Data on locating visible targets
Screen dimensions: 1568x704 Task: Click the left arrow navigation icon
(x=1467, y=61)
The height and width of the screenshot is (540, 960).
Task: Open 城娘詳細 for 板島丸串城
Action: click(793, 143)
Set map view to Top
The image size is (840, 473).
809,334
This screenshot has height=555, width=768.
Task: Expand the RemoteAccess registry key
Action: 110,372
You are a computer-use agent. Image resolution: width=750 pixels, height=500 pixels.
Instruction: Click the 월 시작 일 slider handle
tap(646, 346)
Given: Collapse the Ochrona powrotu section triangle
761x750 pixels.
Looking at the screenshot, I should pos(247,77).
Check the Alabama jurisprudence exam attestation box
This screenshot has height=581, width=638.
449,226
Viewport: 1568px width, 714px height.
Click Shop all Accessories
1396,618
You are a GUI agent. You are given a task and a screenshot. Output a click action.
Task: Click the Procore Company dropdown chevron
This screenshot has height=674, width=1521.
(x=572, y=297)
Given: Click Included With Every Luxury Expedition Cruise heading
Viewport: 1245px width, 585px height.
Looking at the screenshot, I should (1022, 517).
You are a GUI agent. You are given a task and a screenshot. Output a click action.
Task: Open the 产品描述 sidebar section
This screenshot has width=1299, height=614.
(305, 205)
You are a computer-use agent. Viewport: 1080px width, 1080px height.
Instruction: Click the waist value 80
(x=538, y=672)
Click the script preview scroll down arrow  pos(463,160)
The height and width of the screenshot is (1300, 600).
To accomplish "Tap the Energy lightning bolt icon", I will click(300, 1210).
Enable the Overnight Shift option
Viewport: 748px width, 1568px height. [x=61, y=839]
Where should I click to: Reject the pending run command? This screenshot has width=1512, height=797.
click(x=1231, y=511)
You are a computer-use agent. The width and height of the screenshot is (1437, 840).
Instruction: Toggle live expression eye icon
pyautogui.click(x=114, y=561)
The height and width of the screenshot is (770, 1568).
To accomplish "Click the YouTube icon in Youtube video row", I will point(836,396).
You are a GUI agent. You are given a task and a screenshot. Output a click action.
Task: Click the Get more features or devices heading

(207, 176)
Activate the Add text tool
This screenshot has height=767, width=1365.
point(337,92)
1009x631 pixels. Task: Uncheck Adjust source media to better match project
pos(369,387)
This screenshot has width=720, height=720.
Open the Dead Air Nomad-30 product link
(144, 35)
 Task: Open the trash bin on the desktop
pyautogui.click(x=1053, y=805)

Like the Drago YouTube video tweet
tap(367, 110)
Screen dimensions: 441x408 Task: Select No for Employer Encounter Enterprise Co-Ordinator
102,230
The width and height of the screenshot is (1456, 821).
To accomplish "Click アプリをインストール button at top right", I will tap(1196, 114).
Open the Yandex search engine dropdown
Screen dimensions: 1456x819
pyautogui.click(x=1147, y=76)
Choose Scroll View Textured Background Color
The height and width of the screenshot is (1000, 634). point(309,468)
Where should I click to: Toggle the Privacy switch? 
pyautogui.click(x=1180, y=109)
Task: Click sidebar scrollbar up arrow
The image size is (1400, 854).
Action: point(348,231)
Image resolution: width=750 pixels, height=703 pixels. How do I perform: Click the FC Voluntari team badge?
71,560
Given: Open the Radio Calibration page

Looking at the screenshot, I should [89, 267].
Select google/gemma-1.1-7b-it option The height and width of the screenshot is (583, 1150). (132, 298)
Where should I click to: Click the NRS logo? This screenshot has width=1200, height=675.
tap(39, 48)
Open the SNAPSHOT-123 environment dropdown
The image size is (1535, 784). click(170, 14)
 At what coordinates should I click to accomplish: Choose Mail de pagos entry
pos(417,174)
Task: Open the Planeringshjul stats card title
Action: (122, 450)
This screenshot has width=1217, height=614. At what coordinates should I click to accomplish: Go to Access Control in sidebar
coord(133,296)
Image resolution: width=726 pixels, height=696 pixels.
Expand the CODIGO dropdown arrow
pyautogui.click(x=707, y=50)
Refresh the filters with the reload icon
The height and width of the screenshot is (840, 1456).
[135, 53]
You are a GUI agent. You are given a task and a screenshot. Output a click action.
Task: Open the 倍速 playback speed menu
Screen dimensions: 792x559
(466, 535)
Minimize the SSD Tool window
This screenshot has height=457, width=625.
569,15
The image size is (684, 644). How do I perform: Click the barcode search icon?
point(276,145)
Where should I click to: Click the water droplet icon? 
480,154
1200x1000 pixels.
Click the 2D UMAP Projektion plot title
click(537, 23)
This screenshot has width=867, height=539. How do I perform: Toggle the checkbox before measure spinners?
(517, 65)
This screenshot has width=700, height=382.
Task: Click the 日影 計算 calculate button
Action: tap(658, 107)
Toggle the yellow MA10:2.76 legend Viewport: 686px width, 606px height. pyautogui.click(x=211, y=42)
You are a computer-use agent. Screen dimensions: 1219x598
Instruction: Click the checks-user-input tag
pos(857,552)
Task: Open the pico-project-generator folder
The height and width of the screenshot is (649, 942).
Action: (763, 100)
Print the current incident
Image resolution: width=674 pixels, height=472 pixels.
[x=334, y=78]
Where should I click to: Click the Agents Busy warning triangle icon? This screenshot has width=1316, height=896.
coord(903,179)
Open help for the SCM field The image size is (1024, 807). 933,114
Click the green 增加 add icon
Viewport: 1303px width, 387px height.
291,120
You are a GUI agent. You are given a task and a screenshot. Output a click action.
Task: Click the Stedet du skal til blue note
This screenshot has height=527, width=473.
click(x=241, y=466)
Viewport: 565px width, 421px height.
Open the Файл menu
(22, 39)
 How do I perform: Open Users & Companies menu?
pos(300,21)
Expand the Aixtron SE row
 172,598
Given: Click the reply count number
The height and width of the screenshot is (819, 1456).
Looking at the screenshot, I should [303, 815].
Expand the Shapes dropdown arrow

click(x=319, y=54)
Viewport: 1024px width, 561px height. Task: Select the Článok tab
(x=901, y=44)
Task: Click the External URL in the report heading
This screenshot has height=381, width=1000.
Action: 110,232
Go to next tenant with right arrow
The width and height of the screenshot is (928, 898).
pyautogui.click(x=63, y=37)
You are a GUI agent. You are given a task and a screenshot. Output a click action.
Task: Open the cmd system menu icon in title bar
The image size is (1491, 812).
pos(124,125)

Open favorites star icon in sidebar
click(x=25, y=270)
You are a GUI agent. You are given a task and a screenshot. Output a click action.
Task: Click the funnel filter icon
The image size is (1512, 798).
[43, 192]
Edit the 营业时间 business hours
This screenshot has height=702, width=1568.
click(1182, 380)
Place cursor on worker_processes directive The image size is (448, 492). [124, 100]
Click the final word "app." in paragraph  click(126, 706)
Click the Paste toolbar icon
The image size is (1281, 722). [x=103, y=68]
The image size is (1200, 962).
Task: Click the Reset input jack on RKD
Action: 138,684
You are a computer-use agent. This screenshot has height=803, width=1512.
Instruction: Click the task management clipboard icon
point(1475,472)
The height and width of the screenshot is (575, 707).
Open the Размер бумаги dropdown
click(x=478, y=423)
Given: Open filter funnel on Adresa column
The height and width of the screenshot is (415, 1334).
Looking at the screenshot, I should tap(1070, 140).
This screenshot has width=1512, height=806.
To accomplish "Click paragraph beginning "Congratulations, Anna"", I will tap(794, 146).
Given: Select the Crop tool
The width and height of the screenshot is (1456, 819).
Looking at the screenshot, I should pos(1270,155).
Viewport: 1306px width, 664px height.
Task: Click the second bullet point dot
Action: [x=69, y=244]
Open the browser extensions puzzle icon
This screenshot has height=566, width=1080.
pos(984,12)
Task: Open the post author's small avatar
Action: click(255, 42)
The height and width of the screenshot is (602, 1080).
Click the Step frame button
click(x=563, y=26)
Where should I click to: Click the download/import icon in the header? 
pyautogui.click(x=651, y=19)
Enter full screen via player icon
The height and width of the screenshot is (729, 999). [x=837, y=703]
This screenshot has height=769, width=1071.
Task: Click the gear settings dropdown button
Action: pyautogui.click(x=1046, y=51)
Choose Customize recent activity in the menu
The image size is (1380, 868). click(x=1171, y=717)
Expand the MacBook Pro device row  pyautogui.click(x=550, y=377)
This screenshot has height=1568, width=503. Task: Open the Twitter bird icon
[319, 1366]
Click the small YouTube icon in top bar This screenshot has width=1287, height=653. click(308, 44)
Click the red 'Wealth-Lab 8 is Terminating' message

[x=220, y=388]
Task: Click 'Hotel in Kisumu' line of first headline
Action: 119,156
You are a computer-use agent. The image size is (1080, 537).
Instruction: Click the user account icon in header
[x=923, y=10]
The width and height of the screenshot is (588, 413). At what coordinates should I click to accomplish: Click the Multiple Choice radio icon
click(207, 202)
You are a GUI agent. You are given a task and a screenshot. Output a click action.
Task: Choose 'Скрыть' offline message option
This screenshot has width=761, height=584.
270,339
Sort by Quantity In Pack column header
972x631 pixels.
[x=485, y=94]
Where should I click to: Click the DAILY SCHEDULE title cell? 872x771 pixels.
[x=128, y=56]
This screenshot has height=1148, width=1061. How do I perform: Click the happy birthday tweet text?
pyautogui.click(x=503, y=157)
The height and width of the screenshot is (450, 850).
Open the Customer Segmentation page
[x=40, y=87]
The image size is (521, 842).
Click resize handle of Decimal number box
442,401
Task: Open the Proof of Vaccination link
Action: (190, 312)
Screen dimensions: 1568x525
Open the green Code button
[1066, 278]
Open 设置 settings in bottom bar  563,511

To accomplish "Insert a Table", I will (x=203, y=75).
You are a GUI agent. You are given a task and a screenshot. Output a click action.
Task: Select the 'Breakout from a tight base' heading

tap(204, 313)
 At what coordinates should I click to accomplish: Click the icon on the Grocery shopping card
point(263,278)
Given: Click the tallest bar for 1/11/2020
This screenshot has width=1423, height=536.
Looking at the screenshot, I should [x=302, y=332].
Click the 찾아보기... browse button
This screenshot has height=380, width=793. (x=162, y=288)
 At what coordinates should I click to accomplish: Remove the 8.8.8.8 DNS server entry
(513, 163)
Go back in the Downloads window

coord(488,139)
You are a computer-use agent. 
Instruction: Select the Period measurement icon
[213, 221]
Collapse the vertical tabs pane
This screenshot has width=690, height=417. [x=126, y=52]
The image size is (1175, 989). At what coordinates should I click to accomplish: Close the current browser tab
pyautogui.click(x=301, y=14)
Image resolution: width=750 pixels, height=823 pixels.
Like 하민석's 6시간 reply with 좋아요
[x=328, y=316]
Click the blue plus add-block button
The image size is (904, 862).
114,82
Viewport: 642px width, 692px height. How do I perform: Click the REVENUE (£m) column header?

Your task → From the lines above, pick out and copy each one that contains the string "menu". Match case exactly.

The solution →
Task: Open the 倍速 playback speed menu
Open the Файл menu
 How do I perform: Open Users & Companies menu?
Task: Open the cmd system menu icon in title bar
Choose Customize recent activity in the menu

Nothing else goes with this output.